Man schreibt das Jahr 2024. Es ist Spätfrühling. Der sogenannte Wonnemonat Mai macht seinem Namen vordergründig alle Ehre. Aber eben nur vordergründig. „Pfingsten auf Sylt“ hat das Abgründige sichtbar gemacht, welches sich in der deutschen Gesellschaft ausgebreitet hat und immer schamloser gezeigt wird: flagranter Hass auf Menschen mit Migrationshintergrund. Ein fröhlich-dekadenter Mob grölte gutgelaunt auf dieser eigentlich so schönen norddeutschen Insel: „Deutschland den Deutschen, Ausländer raus“. Und zwar ausgerechnet zu einem bereits 2001 erschienenen Hit des italienischen DJs Gigi d’Agostino, der mit dem Titel „l’amour toujours“ die Liebe und gerade nicht den Hass besingt.

„Pfingsten auf Sylt“: Das Eldorado der kaputten Buddenbrooks-Nachkommen

„Pfingsten auf Sylt“ ist die große Party der Dekadenz jener Kinder wohlhabender Eltern mit zu viel Geld und zu viel Zeit, womit sie nichts Sinnvolles machen wollen. Es ist das Eldorado der Söhne und Töchter, die anders als ihre verantwortungsbewussten Pendants, oftmals die Familienunternehmen nicht weiterführen, sondern eher jene Nachfolgegenerationen verkörpern, die ähnlich wie bei Thomas Manns legendären Buddenbrooks das mühsam Aufgebaute dem Verfall anheimgeben.

Wer sich in sehr wohlhabenden Kreisen bewegt oder diese zumindest ganz gut kennt, weiß, dass „Pfingsten auf Sylt“ aus Sicht aller nachdenklichen und wirklich einflussreichen Vermögenden aus Bürgertum und Aristokratie schon immer als dumpfes „Bling-Bling“ verachtet wurde.

„Pfingsten auf Sylt“ ist dennoch – auch und gerade vor der Folie des Maximilian Krah, der übrigens nicht aus ultra-vermögenden Verhältnissen stammt, aber gerade deshalb offenbar gerne auf „dicken Max“ macht – Grund genug, einmal innezuhalten und sich zu überlegen, wie weit rechte, menschenverachtende Parolen längst eingedrungen sind in die Gesellschaft. In weniger betuchten Gegenden in Deutschland gehen sie nicht mit Champagner, sondern mit Bier einher. Und so wurde Gigi d‘Agostinos Song auch schon andernorts in Deutschland rassistisch verballhornt, offenbar auch in AfD-Kreisen oder am vergangenen Freitag auf einem Volksfest in Erlangen.

**Quellenauszug**
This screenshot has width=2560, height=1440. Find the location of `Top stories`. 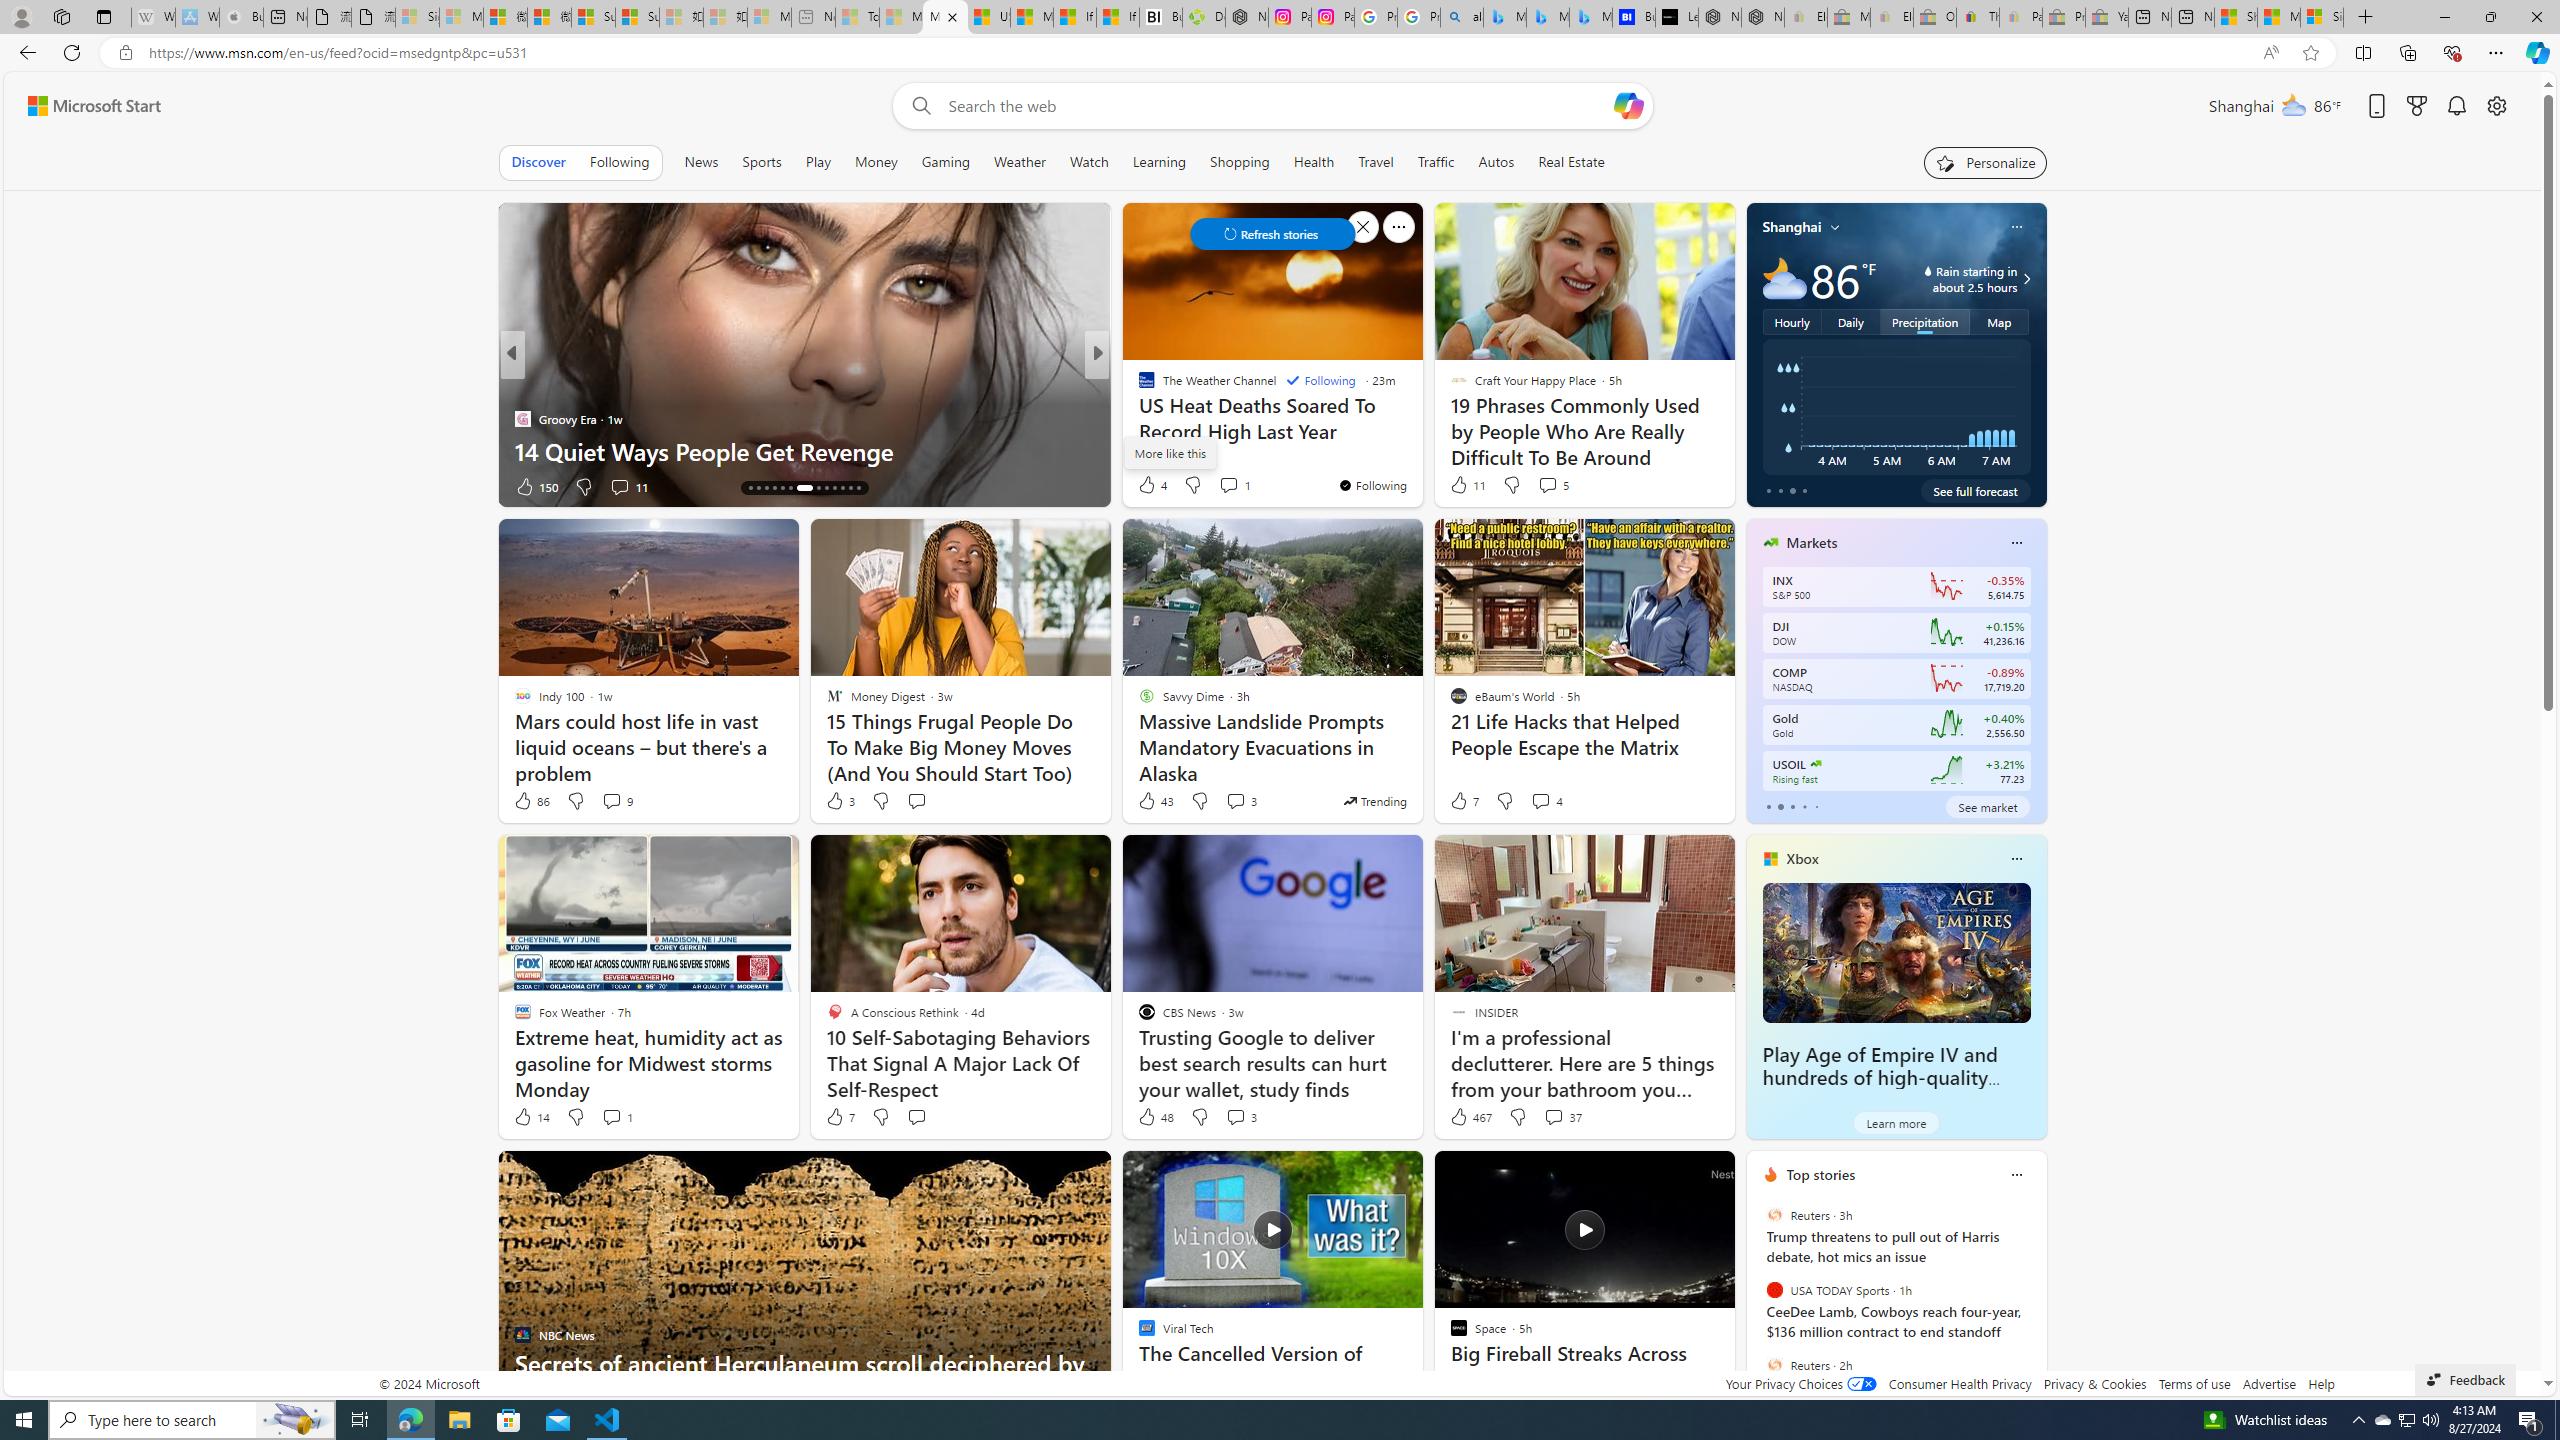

**Zu lösende Aufgaben**
[a] Zitieren Sie aus dem angezeigten Text wörtlich die Stelle von „Man schreibt das“ bis „den Hass besingt.“.
[b] Prüfen Sie, ob die folgenden Aussagen mit dem angezeigten Text übereinstimmen, und belegen Sie jedes Ja oder Nein mit den entscheidenden Worten des Textes als genauem Zitat: (i) Der von dem Mob umgedichtete Hit von Gigi d’Agostino erschien bereits 2001. (ii) Maximilian Krah stammt aus ultra-vermögenden Verhältnissen. (iii) In weniger betuchten Gegenden Deutschlands gehen die Parolen mit Champagner einher.

**Antworten je Aufgabe**
[a]
Man schreibt das Jahr 2024. Es ist Spätfrühling. Der sogenannte Wonnemonat Mai macht seinem Namen vordergründig alle Ehre. Aber eben nur vordergründig. „Pfingsten auf Sylt“ hat das Abgründige sichtbar gemacht, welches sich in der deutschen Gesellschaft ausgebreitet hat und immer schamloser gezeigt wird: flagranter Hass auf Menschen mit Migrationshintergrund. Ein fröhlich-dekadenter Mob grölte gutgelaunt auf dieser eigentlich so schönen norddeutschen Insel: „Deutschland den Deutschen, Ausländer raus“. Und zwar ausgerechnet zu einem bereits 2001 erschienenen Hit des italienischen DJs Gigi d’Agostino, der mit dem Titel „l’amour toujours“ die Liebe und gerade nicht den Hass besingt.

[b]
(i) Ja: „zu einem bereits 2001 erschienenen Hit des italienischen DJs Gigi d’Agostino“
(ii) Nein: „der übrigens nicht aus ultra-vermögenden Verhältnissen stammt“
(iii) Nein: „In weniger betuchten Gegenden in Deutschland gehen sie nicht mit Champagner, sondern mit Bier einher.“